But no – it would just be too difficult.  If he were a master thief who could sneak his way into the Vault – or even if he were just a decent climber, and confident of making his way safely over the outer wall – well, that would be one thing.  But Jaspin is a bookish fellow, and though he’s got a pretty high opinion of himself in most respects, he’s not fool enough to think he could pull off either of those things.

No – he’ll have to make do with the books that he has.  Luckily, he’s amassed a small collection over the years – surely if he simply redoubles his efforts, he’ll find something in one of those old tomes that he’s hitherto missed?

Just in case it’s not clear, this is Jaspin dismissing the “Covert” and “Physical” options, and instead settling on the “Mental” one.

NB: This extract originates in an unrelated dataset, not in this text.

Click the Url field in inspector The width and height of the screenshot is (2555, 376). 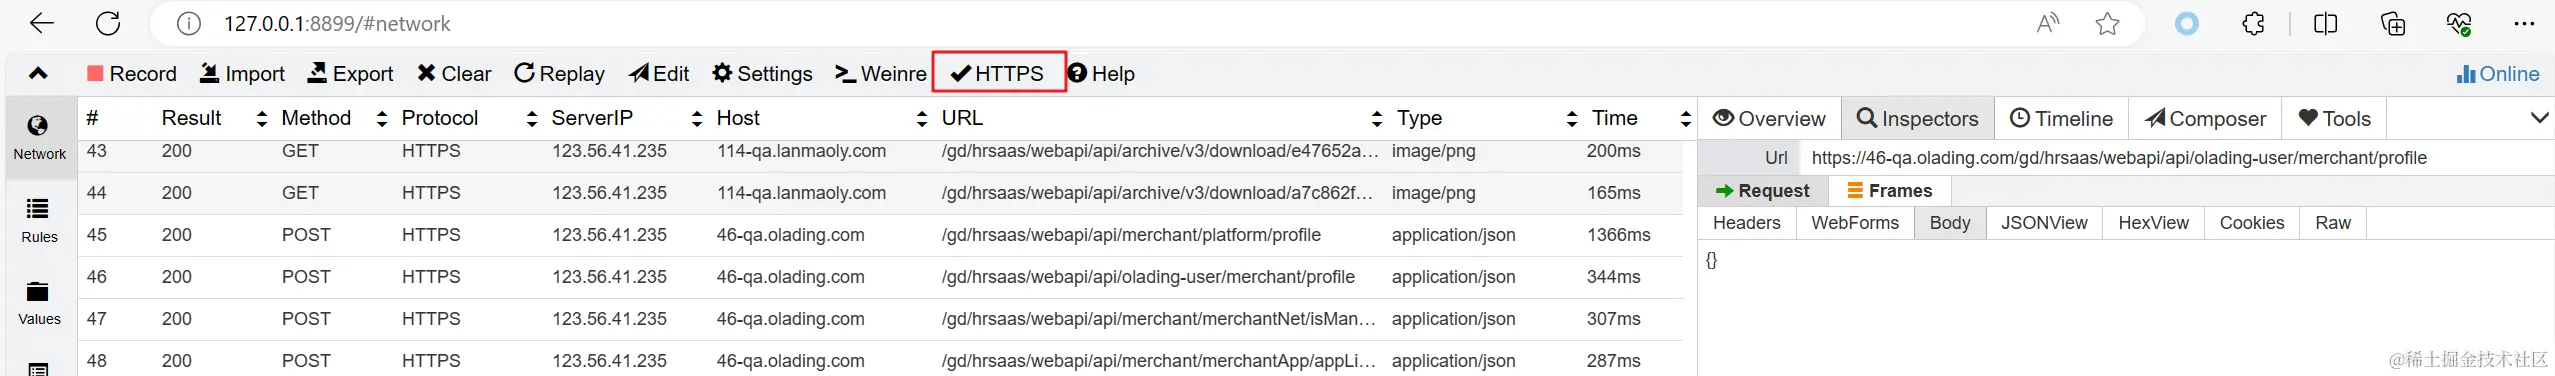(x=2174, y=158)
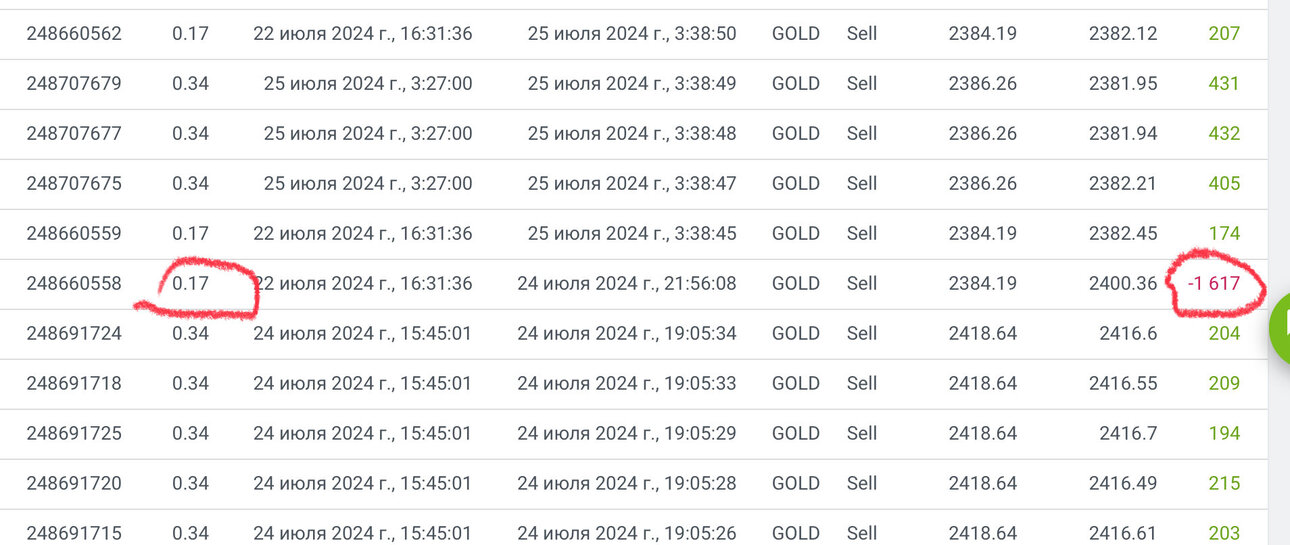Click close price 2381.95
1290x545 pixels.
[1123, 83]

(Side note: the way I imagine this system working, you don’t have to give the options you reject any in-game reality – i.e., I could have just made this choice myself, as a player, without ever bringing the rejected options inside the world of the fiction by having them occur to the character.   Thus in this example I could have declared that Jaspin saw only one way to go – the “Mental” way of knuckling down and redoubling his study of the old tomes.   But I find that it’s often more fun to give the choice to the character, if it seems plausible and appropriate – it helps to add some colour to things.)

Scene 1: The Breakthrough

Lighting another candle, Jaspin brings out his most prized possessions: four leather-bound tomes of indeterminate origin, each full of hints of some kind of dark magic.   Reverently, he lays them out one by one on his rickety old table.  Then he gets to work.

This is a “Mental” scene.  What’s the first challenge?  Well, since there’s only one PC, and Peril is just 1, I’m allowed to choose any challenge within the Mental category.  Which to choose?  Well, a roll against Hidden Lore (Undead) seems appropriate, since he’s trying to research ways to raise the dead.  I’ll have him roll against that.

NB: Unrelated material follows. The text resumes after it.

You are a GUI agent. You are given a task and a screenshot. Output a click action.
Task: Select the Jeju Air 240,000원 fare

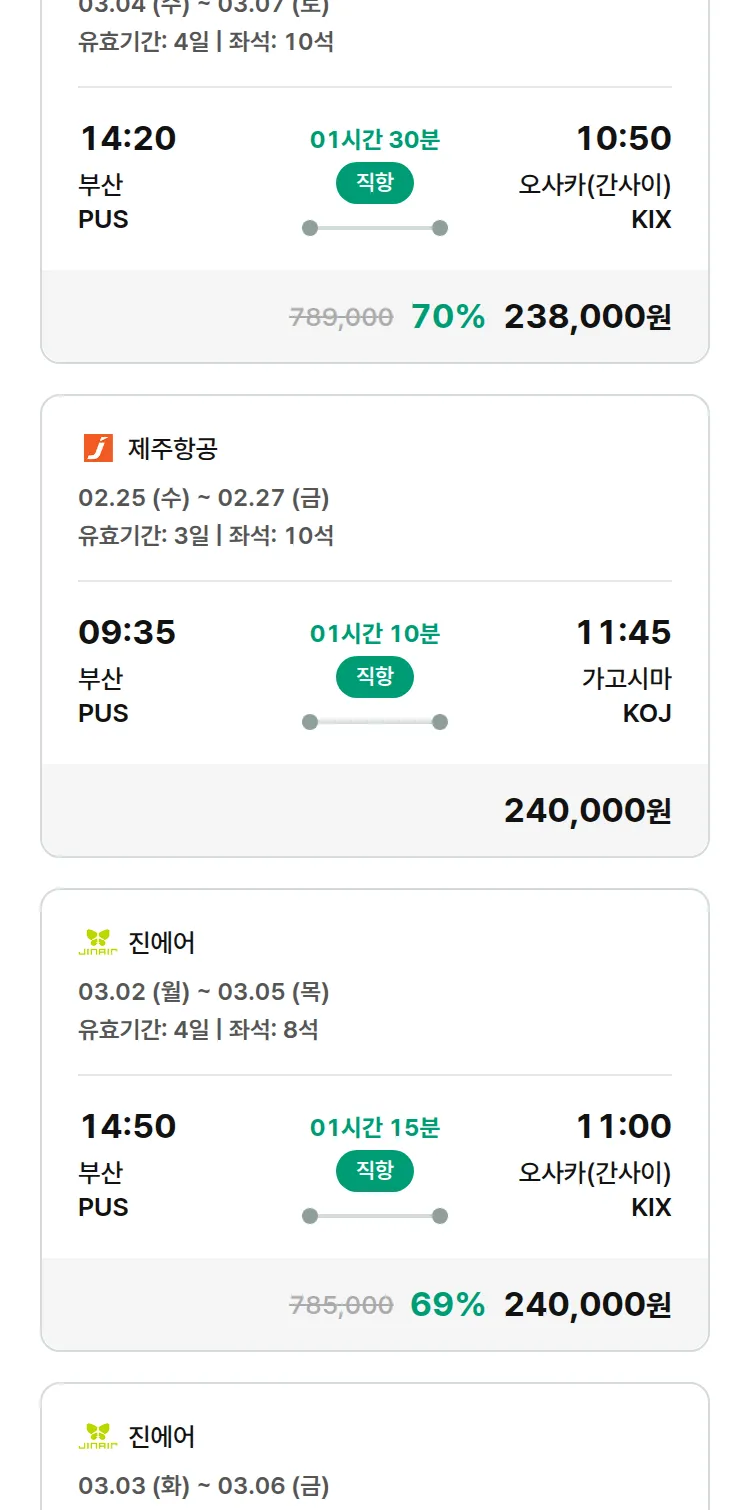[x=587, y=811]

Jaspin has been through these old tomes many times before, so he racks his brain to come up with a fresh approach.

This is going to be a roll against Hidden Lore (Undead).  Jaspin’s skill is 14, but he takes a penalty equal to Peril (i.e. -1), so his effective skill is 13.

(Rolling…) 4!  Wow, critical success!  That’s a fantastic way to start a session, from Jaspin’s perspective – I’m happy for Jaspin, but rather sorry for the world in which he lives….  I’m also a bit sorry for the playtest itself, since I’m not sure if a session that starts in this atypical way is going to be the best test of the system….  But let’s just roll with it, and see what happens.  We can always take this into account when we debrief.

A critical success counts as a margin of Success of 10, so according to the draft Town Adventures system, we can now purchase up to 10 pts worth of “Scene Gains.”  Hmm…  what to choose?   Well, at Peril 1 it only takes 3 pts to win the scene, so I definitely want to do that.  What to do with the remaining 7 pts?  For an additional 4 pts I could choose the next scene type, which could be handy.  But I think I’d prefer to spend 4 pts on increasing the value of the reward, so that if Jaspin successfully completes the adventure, he’ll get two character points worth of Necromancy-related abilities, rather than just one.  That leaves 3 pts, 2 of which I’ll spend to “Gain Something that Might Be Useful Later”, giving me the option either to re-roll a dice or add a +2 bonus in some later scene (maybe the Climax?).  What is that “Something Useful”?  Well, it’s an insight into the nature of necromancy, of course!  I then have 1 point unspent, but I can’t really spend it on anything useful, because the scene is now ending, so it’s wasted.    But that was a colossally good result – for Jaspin, at least!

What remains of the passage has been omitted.